L’intégration normative est assurée par des principes de « bonne gouvernance ». La Commission européenne, en 2001, dans le Livre blanc de la gouvernance européenne, désigne ainsi les règles, les processus et les comportements qui influent sur l'exercice des pouvoirs au niveau européen, particulièrement du point de vue de l'ouverture, de la participation, de la responsabilité, de l'efficacité et de la cohérence. Ces cinq « principes de bonne gouvernance » renforcent ceux de subsidiarité et de proportionnalité.

La pyramide de Kelsen tient certes toujours sur son socle mais avec un pouvoir des Etats fortement érodé. Toutefois, il s’agit davantage de superposition de normes, avec la primauté accordée au droit communautaire, plutôt que de substitution au droit étatique. La souveraineté de principe est maintenue à titre symbolique, quoique le transfert des compétences rende illusoire l’application du principe de subsidiarité.

Figure 12 Hiérarchie des normes en France

Les techniques d’harmonisation pour tendre vers un droit commun laissent le plus souvent des marges d’appréciation aux Etats membres. Le droit souple est même érigé en méthode de gouvernance77. Des espaces de dialogue sont ouverts. Ainsi la stratégie de Lisbonne adoptée par le Conseil européen en l’an 2000 a systématisé la démarche sous le nom de MOC (méthode ouverte de coordination) dans le domaine social (emploi, éducation, lutte contre la pauvreté...

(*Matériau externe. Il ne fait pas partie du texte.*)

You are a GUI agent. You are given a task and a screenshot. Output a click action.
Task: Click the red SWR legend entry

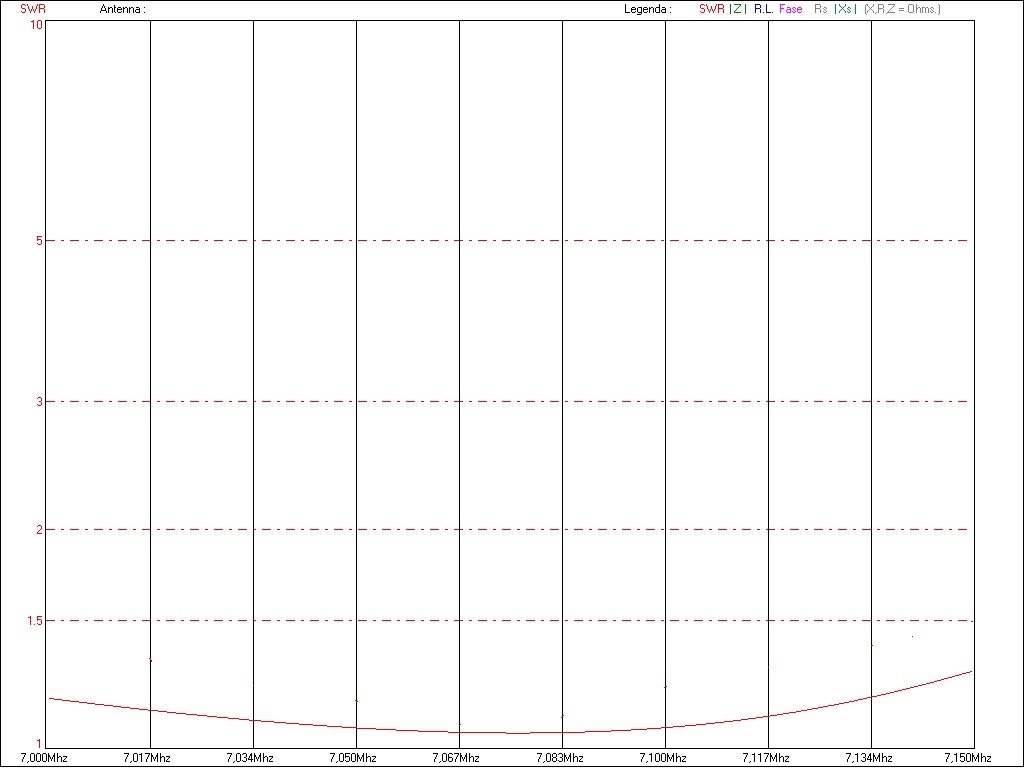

Le droit demeure alors très fragmenté et l’unification des systèmes est alors en plein déclin au profit de normes alternatives (Benyekhlef, 2008). Ces méthodes conduisent surtout à une prolifération des normes pour traduire les directives, interpréter le droit communautaire dans le sens d’une harmonisation, concilier les systèmes juridiques. L’inflation normative dénoncée est la résultante d’un processus de gouvernance internationale ou régionale qui se

met en place soit pour s’insérer dans cette mouvance normative, soit pour y résister. Cette dispersion des instruments confine à leur ineffectivité avec parfois la complicité des Etats. Mais ce sont surtout l’explosion des échanges commerciaux et la libre circulation des capitaux ont limité le pouvoir des Etats avec des règles du multilatéralisme commercial. La remise en cause de la légitimité de certains Etats avec la décolonisation a entraîné une fracture des espaces et un mouvement tiers-mondiste qui ne s’est plus aligné par rapport aux grandes puissances. Un autre phénomène a réduit la puissance des Etats : le mode de fonctionnement des institutions internationales avec la multiplication des Etats. Au sein de l’ONU avec un système de vote (un Etat une voix), qui finit par mettre sur un pied d’égalité le Luxembourg et les Etats-Unis, l’échelon étatique ne paraît plus adapté pour les négociations. De nombreux Etats sont en guerre et d’autres sont en faillite : la crédibilité de l’Etat est également remise en cause quand la sécurité n’est plus assurée ou en cas de mauvaise gestion. La multiplication des autorités de contrôle achève d’affaiblir l’Etat (Frison-Roche, 2004a).

L’Etat n’est plus la seule source des règles contraignantes. Il existe désormais une multiplicité de lieux de production de la norme juridique (Chazel et Commaille, 1991, p.15): le droit se privatise avec l’institutionnalisation des organisations.